第92步 深度学习图像分割:SegNet建模

基于WIN10的64位系统演示

一、写在前面

本期,我们继续学习深度学习图像分割系列的另一个模型,SegNet

二、SegNet简介

(1)基本架构

SegNet由一个编码器网络和一个解码器网络组成,这两个网络都是卷积网络。编码器网络通常从一个预训练的VGG16网络中提取,并将其全连接层移除。解码器网络用于对从编码器网络中得到的特征进行上采样,以生成与输入图像相同大小的输出。

(2)池化索引

在编码阶段,当执行最大池化时,SegNet会记住每个池化区域的最大值的索引。在解码阶段,这些索引被用于上采样,从而提供更精确的结构重建。

(3)参数数量

由于SegNet只在编码器中使用了参数,而在解码器中使用了池化索引进行非学习上采样,所以相比其他模型如FCN,其参数数量更少。

(4)应用领域

由于其能够进行像素级的分类,SegNet特别适合于场景理解任务,如道路分割、建筑物分割等。

(5)性能

SegNet在多个基准数据集上的性能都很出色,并且由于其较少的参数和计算效率,它特别适合于需要实时响应的应用。

(6)优点

参数少,计算效率高。由于使用池化索引,能够更好地保留边界信息。

(7)缺点

尽管SegNet在多个任务上都表现得很好,但对于一些复杂的场景,它可能不如其他更复杂的模型,如U-Net或DeepLab。

第92步 深度学习图像分割:SegNet建模_第1张图片

三、数据源

来源于公共数据,主要目的是使用SegNet分割出电子显微镜下的细胞边缘:

第92步 深度学习图像分割:SegNet建模_第2张图片

数据分为训练集(train)、训练集的细胞边缘数据(label)以及验证集(test)注意哈,没有提供验证集的细胞边缘数据。因此,后面是算不出验证集的性能参数的。

第92步 深度学习图像分割:SegNet建模_第3张图片

第92步 深度学习图像分割:SegNet建模_第4张图片

第92步 深度学习图像分割:SegNet建模_第5张图片

第92步 深度学习图像分割:SegNet建模_第6张图片

四、SegNet实战:

这里,由于Pytorch并没有SegNet预训练模型,因此只能从头搭建咯。

上代码:

(a)数据读取和数据增强

import os
import numpy as np
from skimage.io import imread
from torchvision import transforms
from torch.utils.data import DataLoader, Dataset
import torch
import torch.nn as nn
import torch.nn.functional as F
import matplotlib.pyplot as plt
from sklearn.metrics import roc_curve, auc, accuracy_score, recall_score, precision_score, f1_score


# 设置文件路径
data_folder = 'U-net-master\data_set'
train_images_folder = os.path.join(data_folder, 'train')
label_images_folder = os.path.join(data_folder, 'label')
test_images_folder = os.path.join(data_folder, 'test')

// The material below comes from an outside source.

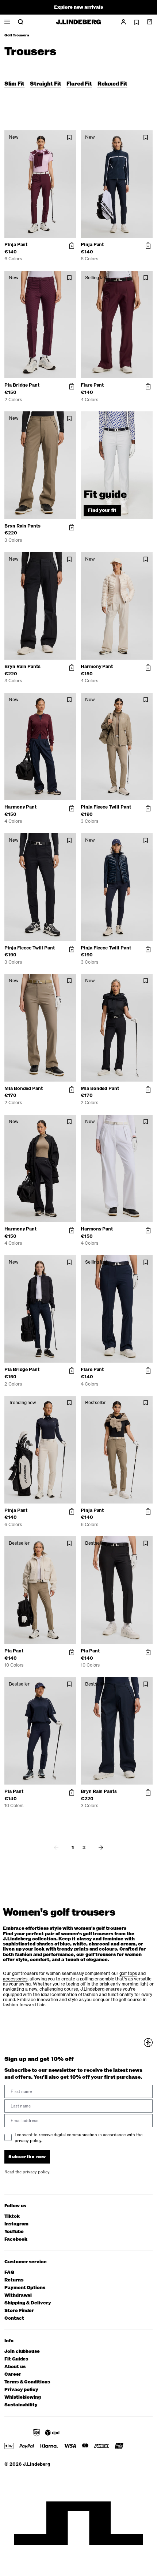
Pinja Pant (15, 244)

train_images = sorted(os.listdir(train_images_folder))
label_images = sorted(os.listdir(label_images_folder))
test_images = sorted(os.listdir(test_images_folder))

# 定义数据集类
class CustomDataset(Dataset):
    def __init__(self, image_paths, mask_paths, transform=None):
        self.image_paths = image_paths
        self.mask_paths = mask_paths
        self.transform = transform

    def __len__(self):
        return len(self.image_paths)

    def __getitem__(self, idx):
        image = imread(self.image_paths[idx])
        mask = imread(self.mask_paths[idx])
        mask[mask == 255] = 1
        # Ensure the image has 3 channels
        if len(image.shape) == 2:
            image = np.stack((image,) * 3, axis=-1)        
        sample = {'image': image, 'mask': mask}
        if self.transform:
            sample = self.transform(sample)
        return sample

class ToTensorAndNormalize(object):
    def __init__(self, mean, std):
        self.mean = mean
        self.std = std
        
    def __call__(self, sample):
        image, mask = sample['image'], sample['mask']
        # Swap color axis
        # numpy image: H x W x C
        # torch image: C x H x W
        image = image.transpose((2, 0, 1))
        image = torch.from_numpy(image).float()
        mask = torch.from_numpy(mask).float()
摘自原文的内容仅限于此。